Using parentheses within a regular expression regex, it is possible to set up to nine back-references from within the overall regex. These discrete sub-matches can then be used in the action connected with the query. The most normal means of setting a regex with back-references is by using the operators String.contains() or String.icontains().
Back-references can be used in actions in several contexts:
- Most obvious is in an agent's action (referencing the agent's query).

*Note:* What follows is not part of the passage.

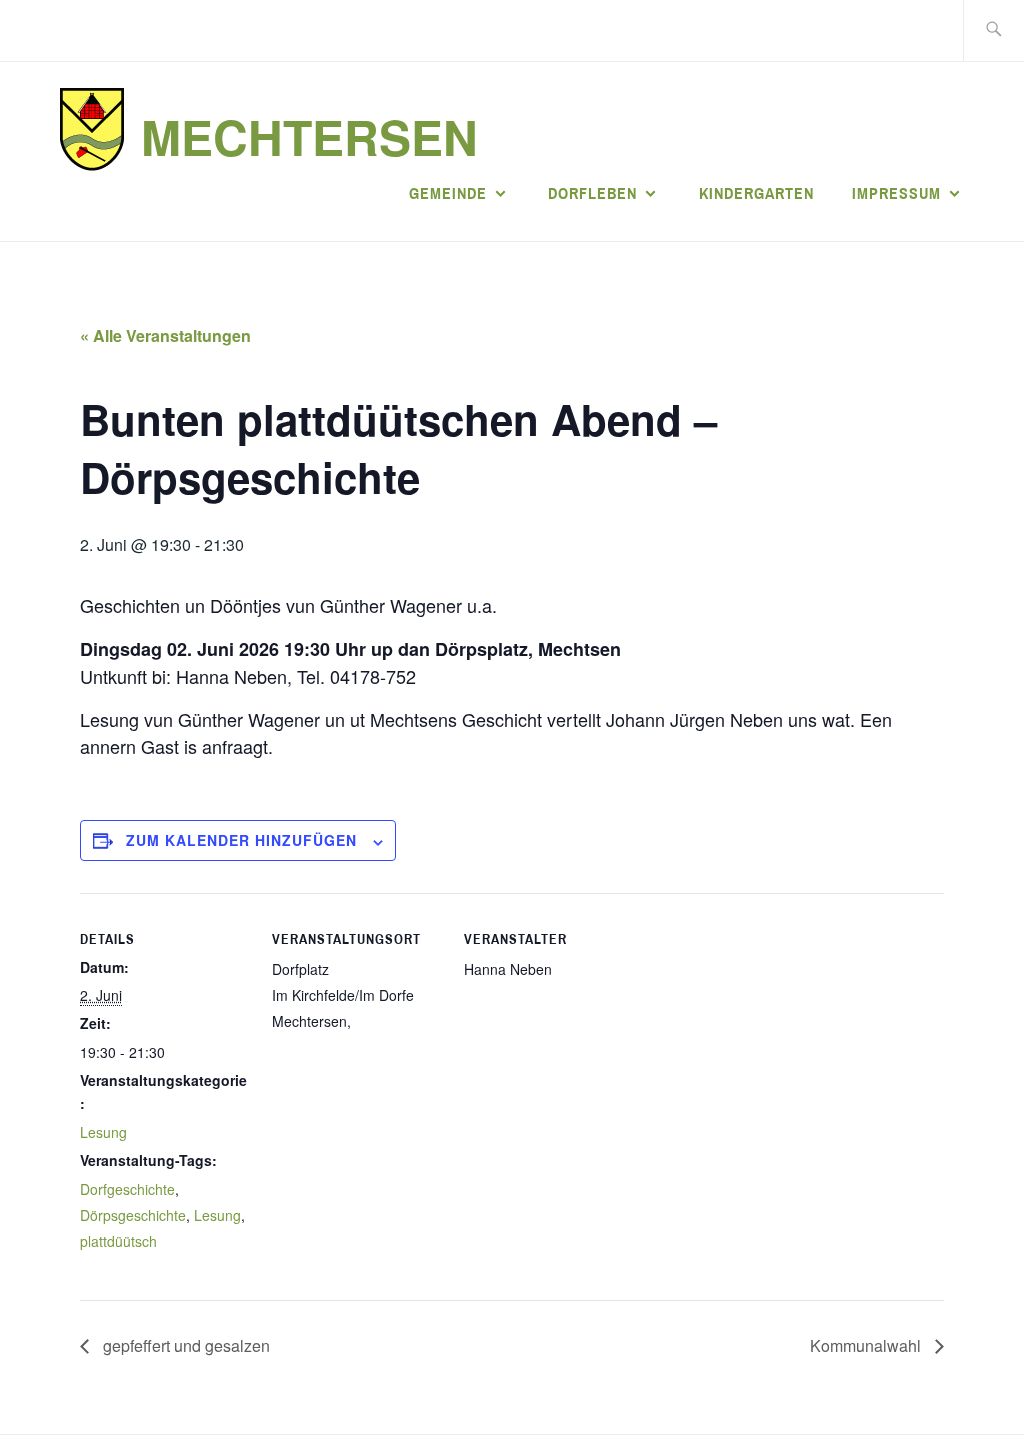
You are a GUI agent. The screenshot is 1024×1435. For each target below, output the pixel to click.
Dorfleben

- Within general action code:
- with the if(query){actions} conditional action, back-references for the conditional query can be used within any action(s) enclosed within the operators'
{}
brackets—in both the 'if' and 'else' branches. - although not formally queries, the action String.replace(regex,replacement) can set back-references in the first (regex) input argument. The regex can be a literal string or a regular expression and, if so, then the back-references it creates can then be used within operator's second (replacement) argument.
- with the if(query){actions} conditional action, back-references for the conditional query can be used within any action(s) enclosed within the operators'
Exceptions:
- Although Macros use the same back-reference style of notation for inserting content, in that case the values are drawn from the macro's input arguments rather than from a regex.
- Whilst the find() action operator uses queries, the operator uses this to return the paths of matching notes and therefore does not support regex back-references.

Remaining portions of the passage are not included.